Let’s take another journey-through-time. Let’s re-visit those hills and mountains, rivers and seas that have left such an impression.  Whilst we’re at it we can meet the friends who’ve made the trip so enjoyable and share some of the more memorable incidents.

 

And before we get going, let’s be clear on one thing so you don’t get the wrong impression: I’m not particularly expert at any of this.  I’m not remotely any good at rock-climbing; I can kayak to a decent but rapidly reducing standard; I can ski down most slopes providing they’re not too icy or off-piste, and I can mountain-bike up and down moderately-technical routes if it’s not too slippery and I’m at the back and not holding anybody up.  On the plus side I’d still back myself to safely navigate a route safely up and down a big hill, no matter what the weather.

 

So, with that said, I’ll start somewhere near the beginning with Dad’s map collection, squeezed onto a shelf of the book case in the lounge of 89 Balmoral Drive.  Red covers for Ordnance Survey (I didn’t know what that meant and just had to look it up; its origins are from a military survey in 1745 in the wake of the Jacobite rebellion) or blue covers for the Bartholomew’s that were printed, rather strangely onto a thin matted cloth.  I don’t know what attracted me in the first place but these maps offered a key to adventure, associated as they were with holidays to Cornwall or Pembroke, or a day trip to the Peak District.  It was intriguing the way Dad could find his way to a beach, to the top of a hill, or back to where we’d left the car just by referencing the map and its multitude of lines and symbols.  I was fortunate he took the time to explain what it was all about and I seem to have inherited from him the rather nebulous, wonderful attribute that some people refer to as a ‘sense of direction.’

 

It was something of a family tradition at Easter to head up the A6, along the Derwent valley through Matlock before branching north-west into the Derbyshire Hills for a long day’s walk.  Our early exploits were confined to the valleys of the White Peak; Dove Dale, Miller’s Dale and Monsal Dale, where the burbling clear, trout-filled rivers carved their way southwards between the limestone crags and dry-stone-walled hillsides.  As we became older we ventured further north for longer days across the moors and edges around Hathersage and Castleton.  I’d find on the road atlas places with curious names such as the ‘Cat and Fiddle, Snake Pass’ or ‘Ladybower’ and track our progress whenever we headed in this particular directions.

 

What’re those red poles by the side of the road for?'

When it snows they mark where the road is.’

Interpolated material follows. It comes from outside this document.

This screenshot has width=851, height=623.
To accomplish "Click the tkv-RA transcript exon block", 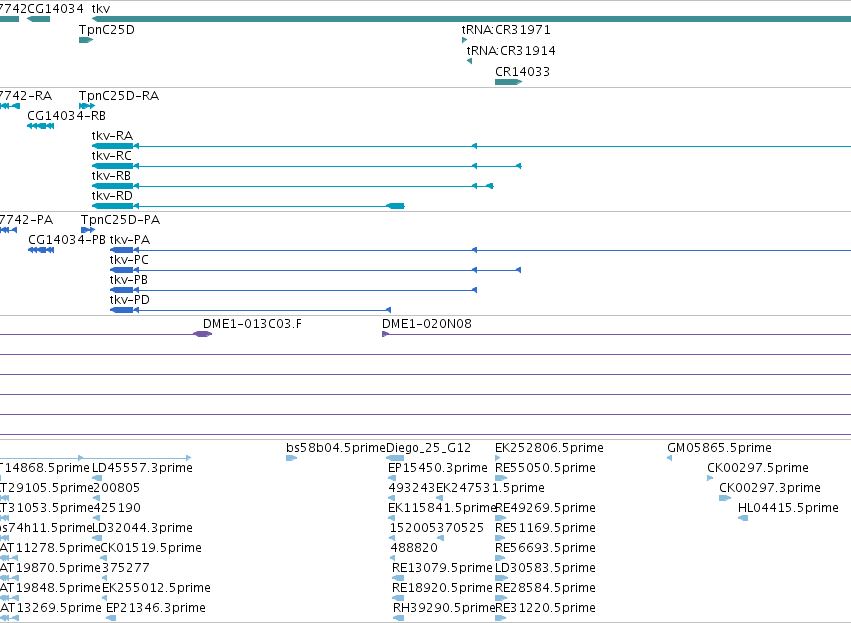I will [113, 146].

'Wow!  Do they really get that much?’


(Listen to 5-Live’s travel news - the Snake Pass between Manchester and Sheffield seems to close every other week in the winter.)

 

Dad chanced it once during the Christmas holidays.  He wanted to show us the Kinder Downfall when frozen, apparently a spectacular 30m curtain of ice, so we’d driven up to Edale and headed off, all wrapped up for the 4 mile walk along the Pennine Way to its foot.   We never made it.  It was too cold and, with snow falling, we quickly ate our corned beef sandwiches and headed back to the car.   I’ve walked by the Downfall quite a few times since then, once on a rainy, gale-force day when it seemed more water was being blown back up over the falls than was reaching the bottom, but I still haven’t seen it frozen.

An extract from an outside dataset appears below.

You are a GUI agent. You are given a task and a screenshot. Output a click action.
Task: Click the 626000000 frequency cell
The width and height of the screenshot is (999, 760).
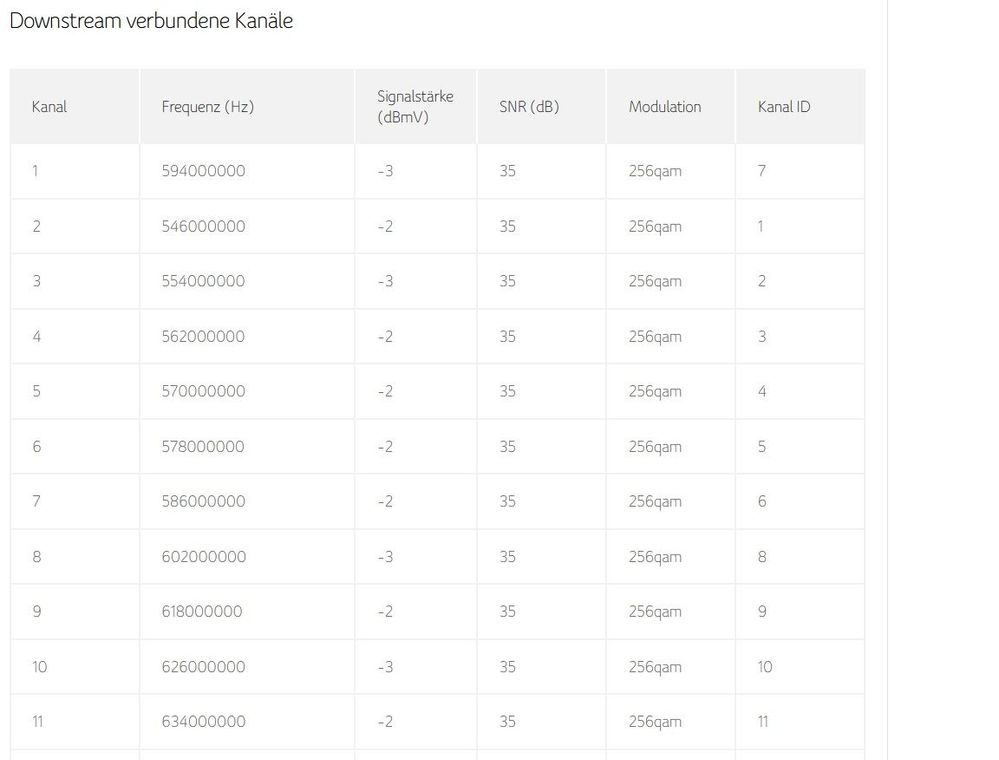[x=203, y=667]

                                                                             

I was back there again in 1975 as one of teacher ‘Pop’ Stewart’s sponsored walkers. Even for a fit 16-year-old, the 30-mile day walk over the Kinder Plateau that also took in Mam Tor and Lose and Win Hill was a tough introduction to endurance activities.  I loved the challenge and the map we were given to mark our achievement is still nestling amongst all our other maps in our study.

 

By my late teens things became more ambitious. We’d fill the car with friends and head for the hills (and pubs) or plan a few trips that meant we stayed in Youth Hostels.  Jackie, Sally Smith, Nico and I made such a trip to The Lakes in 1977.  Staying in Patterdale, we climbed Hellvelyn via Striding Edge in cloud and rain and only with a bit of luck found our way back down Swirral Edge without getting lost or falling off.  The guidebook says, ‘A first crossing of Striding Edge and Swirral Edge is best undertaken in summer when the rock is dry and the wind gentle. A strong breeze can easily knock you off, or unbalance you, and that will have consequences.' Too right, but fortunately for us the cloud obscured the drops, and with noses pressed close to the rocks on the ridge we had other things to focus on and were too inexperienced to realise how daft we’d been.

 

I think I must have seen myself as an embryonic mountaineer.  In 1975 I was enthused by Bonnington’s well publicised expedition to attempt Everest by the unclimbed South West Face. The Sunday Times provided a weekly update and Blue Peter was following the fortunes of Pete Boardman, the youngest climber on the team.  I’d read a few climbing books and was familiar with some of the characters and obstacles they faced: the deadly Icefall, the oxygen-starved Western Cwm, the notorious barrier of the Rock Band.  The news that Dougal Haston and Nottingham climber, Doug Scott, had finally made it after an audacious attempt and an overnight bivouac at over 8000m to become the first Britons on the summit was an inspirational story.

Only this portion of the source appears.